Je sais que j'en aurais pu décider autrement mais tu sais, parfois lorsqu'on s'avère au bout du tunnel, on n'a plus cette force de se retourner parce qu'on a trop donné de soi au point de s'en perdre. Considère mon départ comme une conciliation entre mon âme et moi et non comme un caprice. Je sais que je ne suis pas parfaite. N'empêche...

Je t'aime. Et c'est pourquoi je décide de partir.
Prends soin de toi, trouve l'amour et ne m'oublie pas.

Du fond de mon coeur,
Asha.

J'étais chagrinée. Elle était ma seule et vraie amie. Je n'en revenais toujours pas qu'elle soit partie de cette façon.
Je m'effondrai, sans force sur le lit. Je pleurais en scrutant le papier au point de m'endormir inconsciemment.

*
Nouveau jour, nouveau départ.

C'était notre dernier jour ici à Cancún. Je m'étais réveillée aux environs de 4h du matin et je n'arrivais plus à me rendormir. J'avais une envie incontrôlable d'aller courir, de me défouler. J'optai alors pour des leggings noirs et un haut zippé à longues manches de la même couleur. Je quittai ma chambre d'hôtel vers 5h13 min puis joignis la côte calme et froide à cette heure ci. Les vagues sombres se brisèrent sur la rive, m'interpellant telle Vaina. J'avais tâché à prendre le lecteur mp3 d'Asha avec moi et je l'avais mis en mode on avant d'entamer mon jogging. Et quelle ne fut pas ma surprise d'entendre sa voix, apaisée.

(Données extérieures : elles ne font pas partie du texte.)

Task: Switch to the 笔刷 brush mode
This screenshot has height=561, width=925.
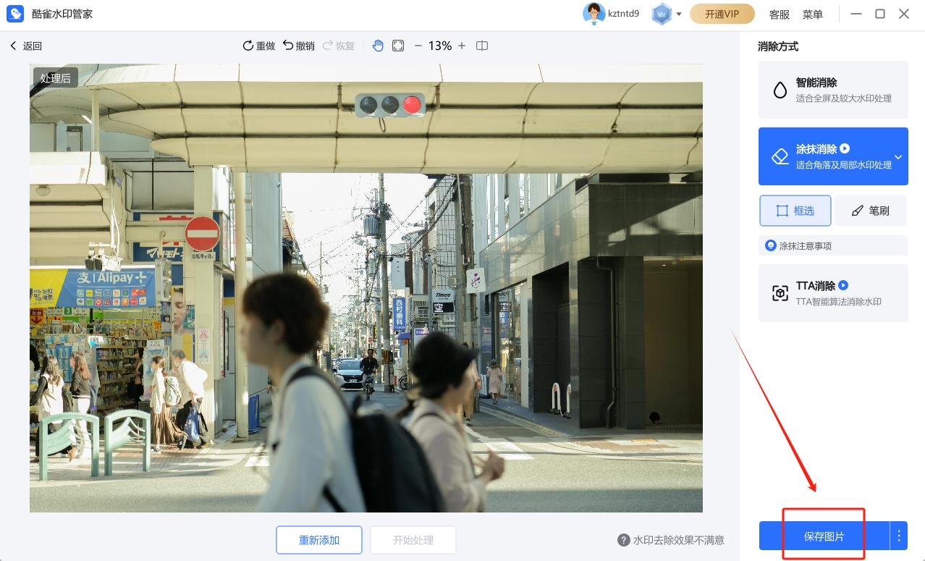Action: (870, 211)
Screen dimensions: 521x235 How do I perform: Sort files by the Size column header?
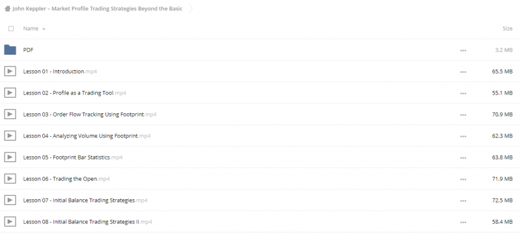(x=507, y=29)
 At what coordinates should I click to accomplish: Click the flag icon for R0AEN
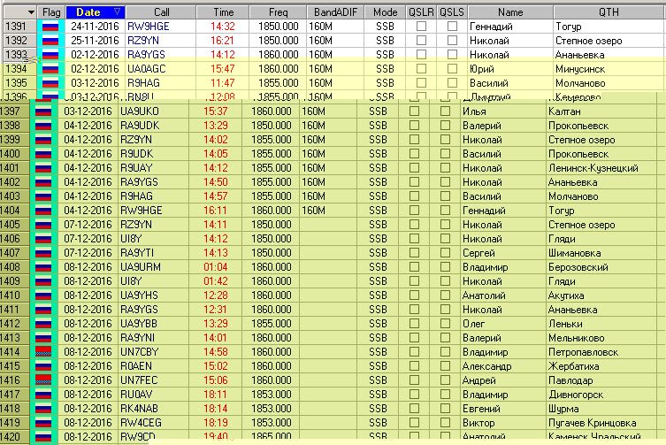pos(43,365)
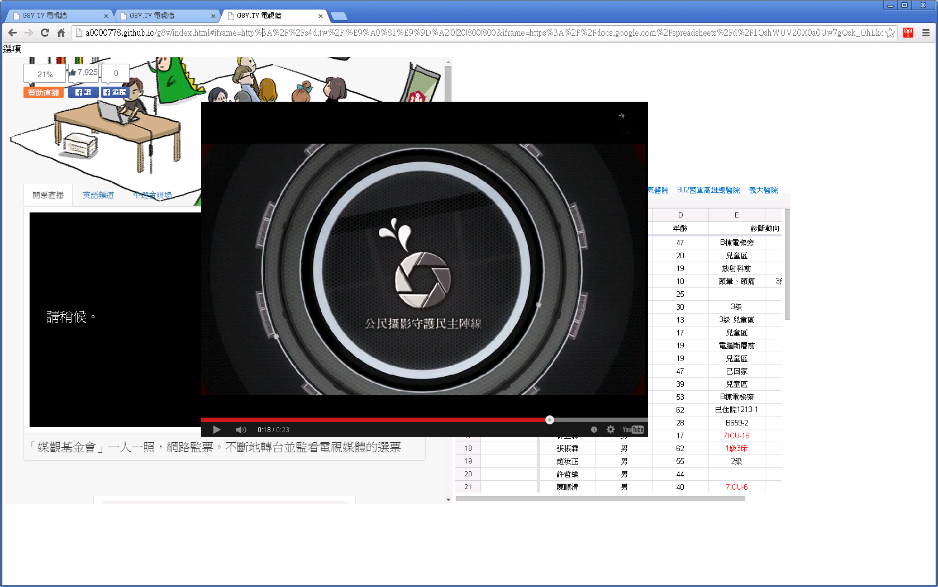Click the red broadcast extension icon
938x587 pixels.
click(908, 33)
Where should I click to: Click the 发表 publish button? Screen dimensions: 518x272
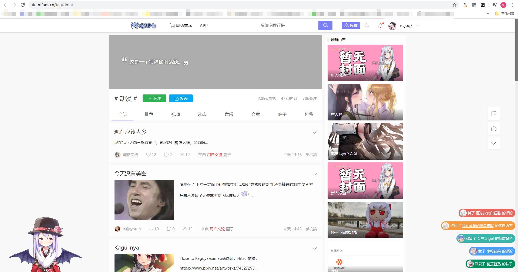tap(181, 99)
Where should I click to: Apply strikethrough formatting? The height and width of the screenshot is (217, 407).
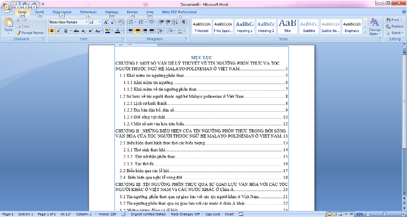(x=75, y=31)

Imagine que je suis là, juste à côté de toi. Que tu sens ma chaleur et moi la tienne et que nous rions d'une de mes blagues idiotes. Au bord de l'océan, hmm oui...
Le vent dans les cheveux, nos regards brûlants de jeunesse éternelle.

Je maintenais mon rythme constant et continuais à longer la mer en effervescence.

Imagine oui, un feu de camp sur la plage. Chouette! Et rien que nous deux autour. Tu me dis que tu as envie de te baigner. Pareil pour moi. Je te regarde enlever ton shorty en denim. Un bikini blanc recouvrant partiellement tes fesses arrondies et molles apparaît. Tu glisses ensuite ta main sous ton sweat bleu pastel pour le retirer. Un soutif aux bonnets en forme d'étoiles cache ta poitrine parfaite, taille c. Je te regarde avec désir mais tu ne le remarques pas.

Je m'arrêtai un moment, essoufflée et me jetai dans le sable. Je reprenais mon souffle tout en écoutant la voix d'Asha.

Tu te tournes vers moi et tu me souris avant de me demander si je ne voulais plus me baigner. Je te vois courir toute heureuse vers le bleu océan et t'y fondre complètement. Tu me demandes à nouveau de te rejoindre.
- L'eau est bonne. Tu devrais venir, me dis-tu.
Je te réponds par un « j'arrive » avant de me mettre à mon tour en bikini. Je te rejoins pour une baignade qui dure une quinzaine de minutes et au cours de laquelle nous nous amusons comme des folles.